Brano selezionato >>
Conoscendo il percorso delle varie edizioni, così come nel confronto con i testi nella forma antecedente la prima edizione, si può ora maggiormente apprezzare il recupero degli scritti nella loro versione originale. Alcuni esempi sono lampanti. Nella famosa meditazione “Ho un solo sposo sulla terra” (n. 14) oggi possiamo leggere, di Gesù Abbandonato, che «Lui è il Peccato, l’Inferno», come nell’originale del 20 settembre 1949, e non più come in precedenti edizioni, quando era diventato semplicemente «il Dolore» o «il Peccato». Non meno interessanti varianti di dettaglio che, ad una lettura attenta, fanno la differenza e si rivelano autentiche perle.

Nella presentazione di oggi mi sono soffermato soprattutto a illustrare il ripristino del testo originale dello scritto “Passeranno i cieli e la terra”:

Si può notare ad esempio una variante di valore letterario, là dove al prosaico «rivedersi sempre» dell’edizione stampata si preferisce il più poetico «sempre rivederci» del manoscritto.

Ma vi sono varianti di ben altro spesso, teologico. Così, al posto di «Dio ab aeterno ci ha pensati» delle edizioni a stampa, viene recuperato l’autografo originale che recita: «Dio ab aeterno ci ha sognati». Sapersi oggetto del “sogno” di Dio suona diverso dal sapersi “pensato” da lui, come ho avuto modo di scrivere un anno fa: https://fabiociardi.blogspot.com/2021/08/sono-in-sogno-di-dio.html

Maria Caterina fa ancora notare che questo testo, apparentemente disincarnato, quasi una meditazione fuori del tempo e dello spazio, è  un biglietto scritto a Igino Giordani, che nell’originale, viene chiamato familiarmente “Focherello”: «Ed io, Focherello, m’accorgo sempre più che “passeranno i Cieli e la terra…” ma il disegno di Dio non passa». Che rapporto amichevole e dolce traspare da questo vezzeggiativo! D’altra parte Chiara Lubich era solita chiamare diverse persone con questi nomi affettuosi. Sto leggendo le sue lettere appena pubblicate e trovo, ad esempio, che anche Aldo Stedile lo chiama “Alderello”, per non parlare delle infinite varianti del nome della sorella Liliana. Eppure, nonostante o proprio grazia a questa intimità, Chiara guarda a Igino Giordani nella sua realtà più vera, in quel disegno che Dio ha su di lui e che non passerà mai, perché lo costituisce in tutta la sua dignità e, se egli è fedele nell’attualo, lo soddisferà, lo appagherà pienamente; ed è la “sola cosa” che può appagarlo, mentre tutto il resto lascia dei vuoti, non porta alla pienezza.

Dati forniti >>
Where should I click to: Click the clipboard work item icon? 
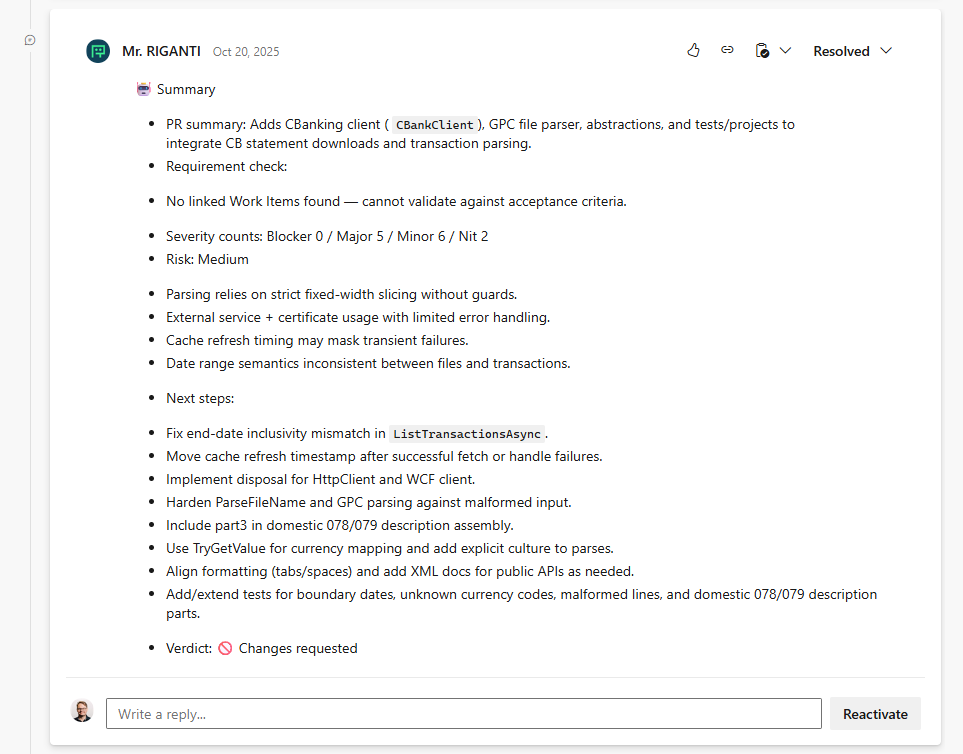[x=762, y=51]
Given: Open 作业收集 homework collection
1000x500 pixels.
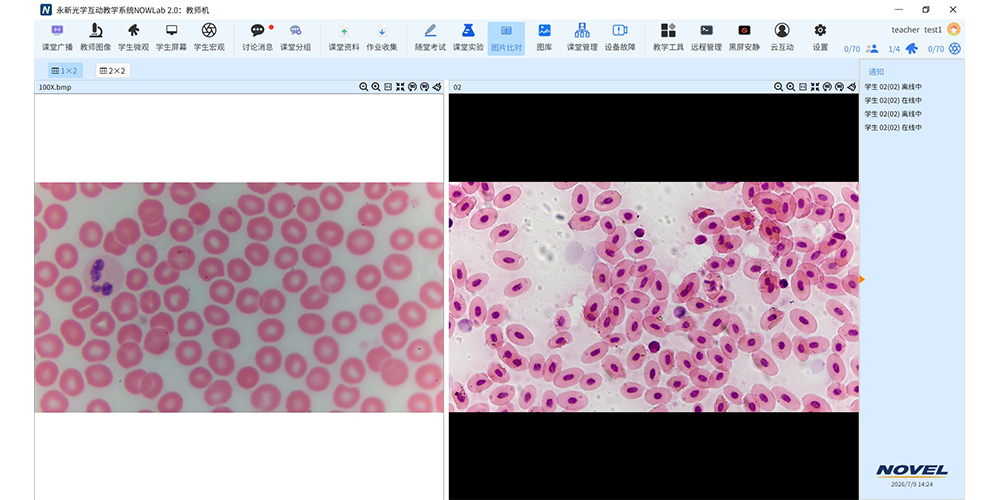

Attività proposte >>
**1)** Ripeti la parte del brano selezionato compresa tra "Conoscendo il percorso" e "rivelano autentiche perle.", estremi inclusi.
**2)** In base al brano selezionato, perché il disegno che Dio ha su Igino Giordani non passerà mai?
**3)** Elenca tutte le persone indicate per nome nel brano selezionato, escluso Gesù.

Soluzioni degli esercizi >>
**1)**
Conoscendo il percorso delle varie edizioni, così come nel confronto con i testi nella forma antecedente la prima edizione, si può ora maggiormente apprezzare il recupero degli scritti nella loro versione originale. Alcuni esempi sono lampanti. Nella famosa meditazione “Ho un solo sposo sulla terra” (n. 14) oggi possiamo leggere, di Gesù Abbandonato, che «Lui è il Peccato, l’Inferno», come nell’originale del 20 settembre 1949, e non più come in precedenti edizioni, quando era diventato semplicemente «il Dolore» o «il Peccato». Non meno interessanti varianti di dettaglio che, ad una lettura attenta, fanno la differenza e si rivelano autentiche perle.

**2)** Non passerà mai perché è ciò che lo costituisce in tutta la sua dignità. È anche la sola cosa che può appagarlo pienamente, mentre tutto il resto lascia dei vuoti.

**3)**
- Maria Caterina
- Igino Giordani
- Chiara Lubich
- Aldo Stedile
- Liliana